You cannot write out the type in this snippet:

fn my_iter() -> impl Iterator<Item = u32> {
    (0..100).map(|i| 2*i)
}

Right, so that can be written instead:

fn my_iter() -> Map<Range<u32>, fn(u32) -> u32> {
    (0..100).map(|i| 2*i)
}

That's a little worse because the function pointer makes an indirect call, but it's manageable. With enough inlining, it might still optimize to a direct/inlined call.

Now add something captured in that closure:

fn my_iter(x: u32) -> impl Iterator<Item = u32> {
    (0..100).map(move |i| x*i)
}

To specify concrete types for that, you'd have to use a trait object:

fn my_iter(x: u32) -> Map<Range<u32>, Box<dyn Fn(u32) -> u32>> {
    (0..100).map(Box::new(move |i| x*i))
}

You could also return Box<dyn Iterator<Item = u32>>, but either way, we have type erasure.

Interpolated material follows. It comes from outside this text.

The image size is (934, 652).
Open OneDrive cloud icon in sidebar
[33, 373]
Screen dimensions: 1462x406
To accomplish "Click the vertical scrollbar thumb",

Sure, but it is not a direct translation, because fn(u32) -> u32 is not the type of the closure as used by the impl Trait syntax.

That's why I pointed out that it adds an indirect call -- sorry if that point wasn't clear.

It's also worse in the sense of exposing what should be an implementation detail i.e. the name of the type rather than just a declaration that there is a type returned that meets the contract specified by the trait (which is of course the obvious part of what existential types / ET accomplish).

The reason it's worse is because it allows for other implementation details to leak through (e.g. inherent methods on the type implementing Iterator), which is impossible with ETs.

A well known downside of ETs that's hopefully resolved at some point not too far from now is that the feature can't be used to e.g. name the type of a field or a local.